Now I did not want to hang around here for too long, I had seen the edge of glaciers fall, as huge blocks of ice separated and crashed their way down the face. I was fully aware that if this was to happen it would obliterate us in a matter of mili seconds, so I did not want to hang around, no matter how nice the view was. Although being their, below that great barrier of ice, with the arcs and flows of snow and ice entwined and crushed together for year upon year, with slithers of blue radiating from within, it was a pretty majestically thing to behold, but not for too long. I’m sure Jess noticed my hesitation, which was more obvious than I would usually allow. However once back on the path we made our way down quicker, starting to run once the harder and slipper sections had been passed and we made our way back to the refuge in good time.

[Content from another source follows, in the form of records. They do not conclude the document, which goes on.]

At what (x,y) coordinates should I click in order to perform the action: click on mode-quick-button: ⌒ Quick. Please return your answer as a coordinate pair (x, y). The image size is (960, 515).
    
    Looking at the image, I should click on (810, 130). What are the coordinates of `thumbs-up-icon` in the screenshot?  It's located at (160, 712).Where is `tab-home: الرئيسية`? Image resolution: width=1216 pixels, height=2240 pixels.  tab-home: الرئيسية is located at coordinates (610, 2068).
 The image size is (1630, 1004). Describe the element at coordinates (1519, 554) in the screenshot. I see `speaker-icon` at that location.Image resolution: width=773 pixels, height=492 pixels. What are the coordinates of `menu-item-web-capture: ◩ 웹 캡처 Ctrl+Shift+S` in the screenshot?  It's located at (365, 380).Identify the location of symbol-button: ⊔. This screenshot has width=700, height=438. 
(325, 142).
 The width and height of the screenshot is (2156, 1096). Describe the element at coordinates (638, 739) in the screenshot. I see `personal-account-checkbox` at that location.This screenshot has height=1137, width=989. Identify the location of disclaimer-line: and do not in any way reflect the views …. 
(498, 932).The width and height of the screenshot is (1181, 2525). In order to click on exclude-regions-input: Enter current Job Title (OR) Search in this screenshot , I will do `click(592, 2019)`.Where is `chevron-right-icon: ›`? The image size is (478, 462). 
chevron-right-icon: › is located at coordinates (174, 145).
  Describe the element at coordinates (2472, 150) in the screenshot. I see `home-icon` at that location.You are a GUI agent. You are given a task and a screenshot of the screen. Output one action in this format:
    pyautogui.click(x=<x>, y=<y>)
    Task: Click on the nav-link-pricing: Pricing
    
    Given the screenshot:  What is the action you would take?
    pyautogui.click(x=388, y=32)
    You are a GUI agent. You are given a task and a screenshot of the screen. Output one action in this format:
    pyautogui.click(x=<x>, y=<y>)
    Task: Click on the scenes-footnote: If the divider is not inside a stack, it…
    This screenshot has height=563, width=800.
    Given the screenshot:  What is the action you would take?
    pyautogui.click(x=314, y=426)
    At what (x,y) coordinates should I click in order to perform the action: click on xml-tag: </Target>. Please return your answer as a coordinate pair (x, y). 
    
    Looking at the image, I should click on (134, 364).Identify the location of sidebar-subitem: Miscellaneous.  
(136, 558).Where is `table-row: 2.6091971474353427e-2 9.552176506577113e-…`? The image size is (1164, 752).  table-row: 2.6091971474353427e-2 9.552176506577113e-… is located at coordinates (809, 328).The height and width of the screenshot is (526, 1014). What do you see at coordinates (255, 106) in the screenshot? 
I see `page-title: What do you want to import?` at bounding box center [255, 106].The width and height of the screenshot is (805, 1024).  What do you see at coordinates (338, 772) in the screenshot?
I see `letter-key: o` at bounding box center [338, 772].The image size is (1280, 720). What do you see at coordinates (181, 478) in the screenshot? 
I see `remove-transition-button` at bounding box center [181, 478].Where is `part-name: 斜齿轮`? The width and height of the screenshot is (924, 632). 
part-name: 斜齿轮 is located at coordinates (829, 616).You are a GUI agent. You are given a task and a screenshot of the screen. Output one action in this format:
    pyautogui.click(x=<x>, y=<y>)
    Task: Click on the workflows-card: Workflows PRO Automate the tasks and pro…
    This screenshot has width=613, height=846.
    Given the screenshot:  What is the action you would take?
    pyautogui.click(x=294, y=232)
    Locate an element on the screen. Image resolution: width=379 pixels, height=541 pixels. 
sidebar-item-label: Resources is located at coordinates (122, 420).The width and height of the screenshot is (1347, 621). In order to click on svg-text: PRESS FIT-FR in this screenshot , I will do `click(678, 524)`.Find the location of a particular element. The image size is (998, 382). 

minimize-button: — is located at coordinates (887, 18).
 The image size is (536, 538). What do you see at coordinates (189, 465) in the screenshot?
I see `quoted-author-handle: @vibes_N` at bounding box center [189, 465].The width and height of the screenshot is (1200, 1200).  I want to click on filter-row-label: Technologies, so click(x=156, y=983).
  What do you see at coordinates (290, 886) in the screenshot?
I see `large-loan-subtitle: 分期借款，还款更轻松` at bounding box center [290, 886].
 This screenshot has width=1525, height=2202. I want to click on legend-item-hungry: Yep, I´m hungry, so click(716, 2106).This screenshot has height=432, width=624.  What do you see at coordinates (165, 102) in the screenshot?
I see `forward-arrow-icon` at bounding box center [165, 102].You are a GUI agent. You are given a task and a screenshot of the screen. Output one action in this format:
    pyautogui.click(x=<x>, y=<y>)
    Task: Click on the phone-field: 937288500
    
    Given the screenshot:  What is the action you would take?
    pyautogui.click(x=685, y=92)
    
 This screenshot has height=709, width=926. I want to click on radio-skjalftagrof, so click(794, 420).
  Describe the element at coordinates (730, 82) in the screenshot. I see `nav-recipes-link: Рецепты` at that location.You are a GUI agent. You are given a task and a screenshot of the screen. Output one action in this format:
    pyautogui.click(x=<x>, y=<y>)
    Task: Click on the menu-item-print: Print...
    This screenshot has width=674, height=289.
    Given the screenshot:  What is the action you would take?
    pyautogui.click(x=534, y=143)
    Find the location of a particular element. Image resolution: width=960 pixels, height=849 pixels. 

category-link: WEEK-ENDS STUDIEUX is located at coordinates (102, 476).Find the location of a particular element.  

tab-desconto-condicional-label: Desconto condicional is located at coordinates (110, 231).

Once past there we planned to follow the same route home, however stopped at a sign for Les Bossons town, and I decided that we should continue our decent via that path as it would deliver different scenery, although this would have to be memorized as both our phones had died, so their was no more pictures taken. This path was a relatively simple forest track that eventually would its way down, down and down until we came upon the first house and before we knew it we had left the forest and reentered civilization. We now followed roads, trying to get back into the valley and follow the road back into town. This worked out perfectly, as we past Les Gailands we could see groups still climbing, even though there was water streaming down the faces? This personally goes against my climbing ethics, and rock should be dry before climbing, but hey!
We had to walk through town at this point as my knee was starting the stiffen a little, after what I have to admit was turning into quite a long 30 minute jog. Once back at the van we checked the time and it turned out we had not been out for 30 minutes, but 3 hours… well turns out you should not let me lead a run, I did an average check of the distance and thought we did around 17km and made 500m+ in height from our start point to the high point of the run, which is not bad going! However my excuse for not sticking to the 30 minutes is that sometimes you just feel like going on and seeing what’s on the next horizon, in the words (and accent) of Forrest Gump “I just felt like running!”